TASK DESCRIPTION: Find the lines of the listing that contain the string "computer", and return them.

GIVEN RECORDS:

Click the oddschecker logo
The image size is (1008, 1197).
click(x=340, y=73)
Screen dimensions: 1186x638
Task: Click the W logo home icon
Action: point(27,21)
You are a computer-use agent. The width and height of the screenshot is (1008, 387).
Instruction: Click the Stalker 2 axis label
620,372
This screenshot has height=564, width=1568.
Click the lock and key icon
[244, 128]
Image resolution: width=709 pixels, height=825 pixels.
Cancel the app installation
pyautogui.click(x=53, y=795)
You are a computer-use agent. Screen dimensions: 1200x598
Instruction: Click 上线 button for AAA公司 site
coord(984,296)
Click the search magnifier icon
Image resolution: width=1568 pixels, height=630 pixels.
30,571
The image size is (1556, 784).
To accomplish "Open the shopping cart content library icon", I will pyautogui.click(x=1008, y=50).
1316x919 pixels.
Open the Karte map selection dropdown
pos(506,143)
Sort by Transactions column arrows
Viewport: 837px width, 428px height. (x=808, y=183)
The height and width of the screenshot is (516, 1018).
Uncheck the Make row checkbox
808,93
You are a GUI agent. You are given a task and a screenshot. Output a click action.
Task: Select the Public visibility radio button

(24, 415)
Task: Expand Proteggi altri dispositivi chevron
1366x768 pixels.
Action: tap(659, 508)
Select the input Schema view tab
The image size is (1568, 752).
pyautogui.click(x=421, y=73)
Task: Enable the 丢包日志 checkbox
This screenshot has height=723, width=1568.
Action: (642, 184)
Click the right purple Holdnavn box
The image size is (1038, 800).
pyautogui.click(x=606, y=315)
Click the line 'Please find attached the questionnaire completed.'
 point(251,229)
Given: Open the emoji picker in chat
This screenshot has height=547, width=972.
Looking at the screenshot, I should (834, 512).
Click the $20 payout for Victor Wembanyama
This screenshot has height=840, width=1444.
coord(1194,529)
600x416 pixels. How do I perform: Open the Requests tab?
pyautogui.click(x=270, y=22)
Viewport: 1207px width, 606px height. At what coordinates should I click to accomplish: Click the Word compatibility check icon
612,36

RESPONSE BELOW:
You are a computer-use agent. The width and height of the screenshot is (1008, 387).
You are a computer-use agent. Screen dimensions: 1200x598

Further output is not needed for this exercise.